Police in Erdeburg, Germany 1963 made a startling discovery when investigating a routine theft. Local farmer Helmut Walden complained about apples disappearing from his store, as well as several other petty thefts and noises in the night. Most alarmingly, the night before he’d called the officials, Walden found human footprints outside his 3-year-old daughter’s window. The footprints were much smaller than adult-sized, so Walden nicknamed them “kobolds.” The first investigation to the property found nothing.

Five days later Walden made another urgent call to the police. This time a sow was missing, as well as his grandfather’s gold pocket watch. Police investigated the barn and fields and again found nothing.  A day later Walden called them out to the farm a third time, sounding even more urgent than before. He had found a set of teeth-marks on his young daughter’s arm, and had trapped something in a corn crib.

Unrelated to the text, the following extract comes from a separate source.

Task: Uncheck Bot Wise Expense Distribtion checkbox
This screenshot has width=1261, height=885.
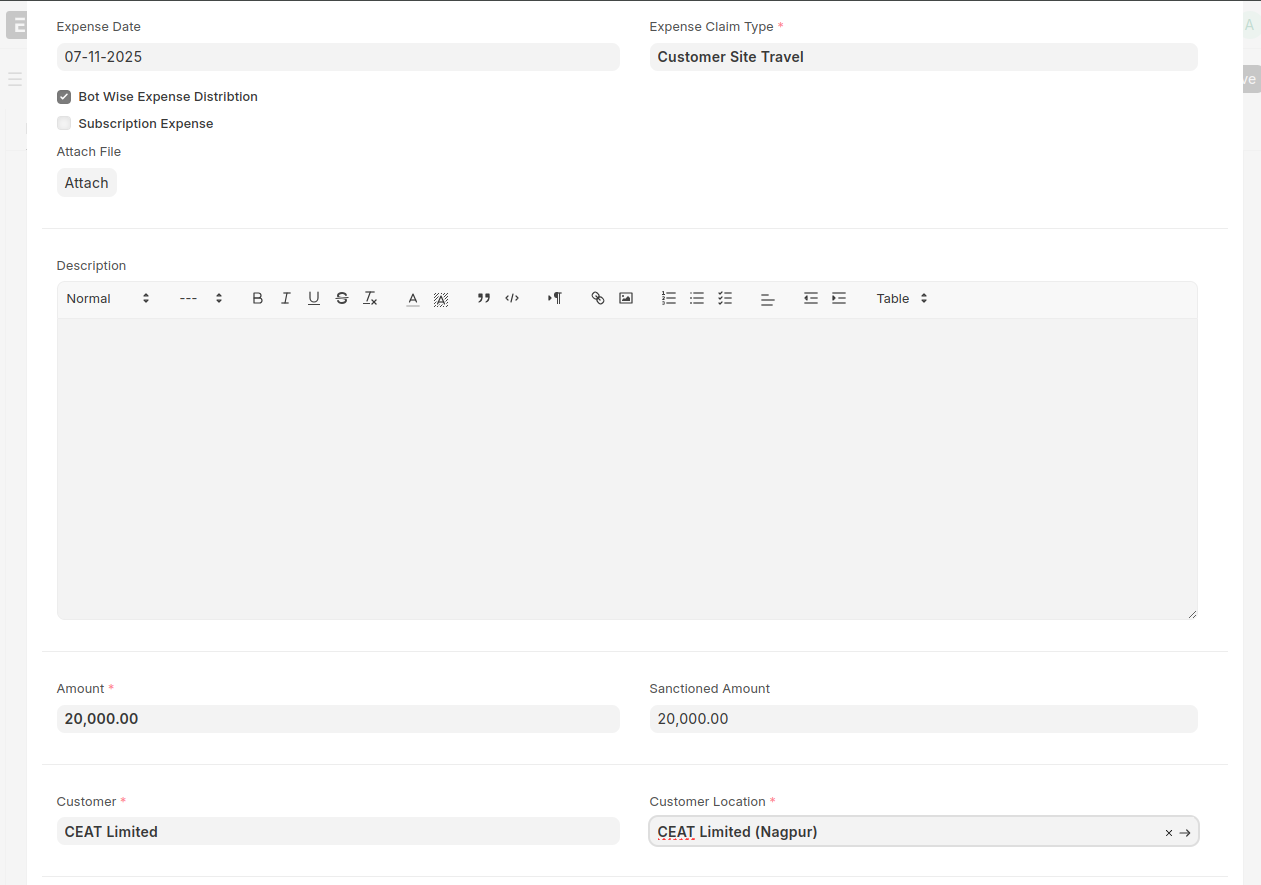Action: tap(64, 97)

What the deputy pulled from the crib was no unearthly creature, but a severely emaciated boy. Police reports state that the boy kicked and fought, spitting like a wild beast, refusing to communicate verbally. Officers searching the surrounding area were due for another surprise that day. This time, instead of stopping at the border of the farm, they delved into a nearby copse and found a makeshift camp as well as several boys, ranging from toddlerhood to mid-teens. What was clearly the eldest boy went after the lead officer with a handmade bone knife, which was easily twisted out of his weakened grasp. The boys had clearly been living as vagrants for some time, surviving mostly off what they could forage and steal from neighboring farms. The officers rounded the boys up and took them into custody.

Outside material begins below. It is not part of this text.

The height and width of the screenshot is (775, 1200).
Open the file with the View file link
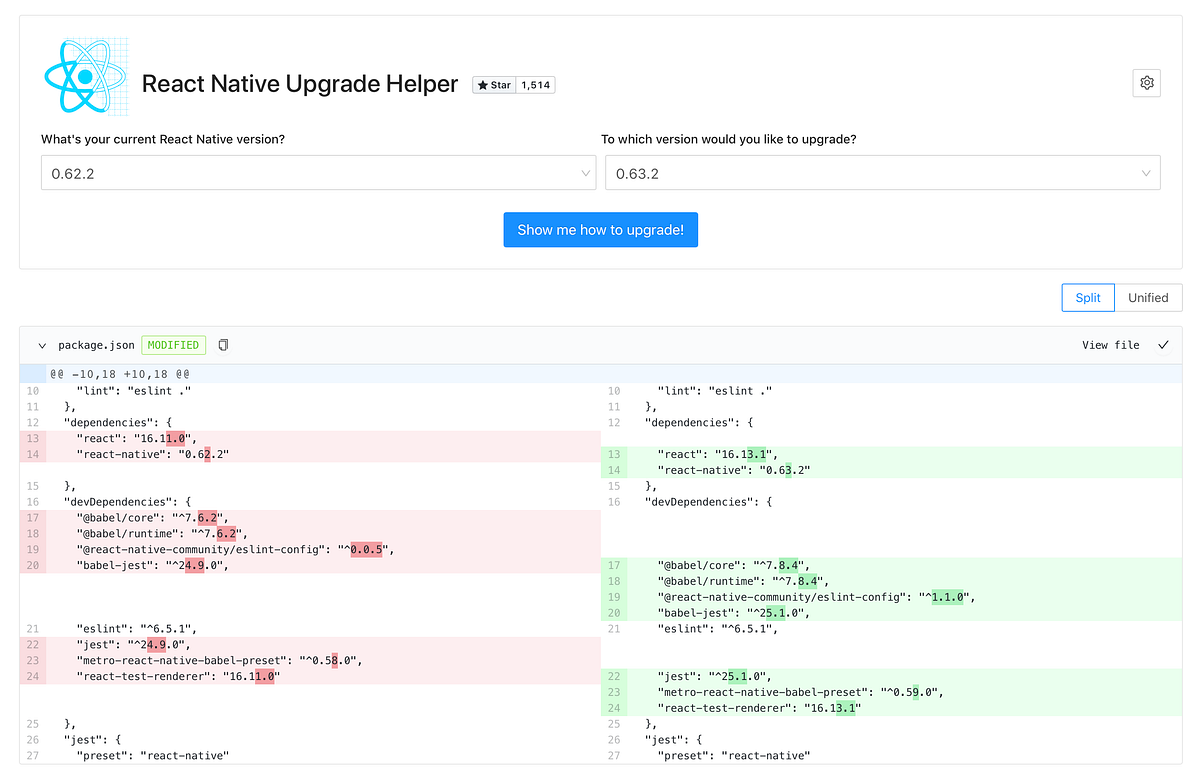[x=1110, y=344]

The boys continued to behave strangely once secured in police headquarters. They refused water from cups and would only lap it straight from the bowl like a dog. They would not eat any food the officers laid before them but meat, picking and eating scabs from their own bodies. The boys were in much worse condition than initially feared, as a physician deduced that the “toddler” of the group was actually a seven-year-old, severely malnourished and developmentally delayed. The same applied in varying degrees to all the other boys. The eldest(whom the officers had estimated at fifteen) was probably in his mid-twenties and barely measured five feet. Their clothes were all handmade and therefore lacked any identifying tags. The boys were unable to speak or comprehend common German, instead they communicated in growls or a strange pidgin language the officers could not crack.

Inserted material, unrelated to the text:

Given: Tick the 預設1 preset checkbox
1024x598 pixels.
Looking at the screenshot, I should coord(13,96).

To the officer’s best guess, the boys were escapees or perhaps abandoned goods from a local cult that had gone underground around the beginning of World War I. The cult was an offshoot of evangelical Catholicism run by one Walther Neff, who had never been through a seminary. Instead, he claimed God had visited him after a head injury and showed him a path away from the sinfulness of the modern world. He preached a gospel that women were a lower race separate from men, disallowing any of his male followers from “polluting” themselves with carnal relations. Most if not all children on the cult’s land were estimated to be his.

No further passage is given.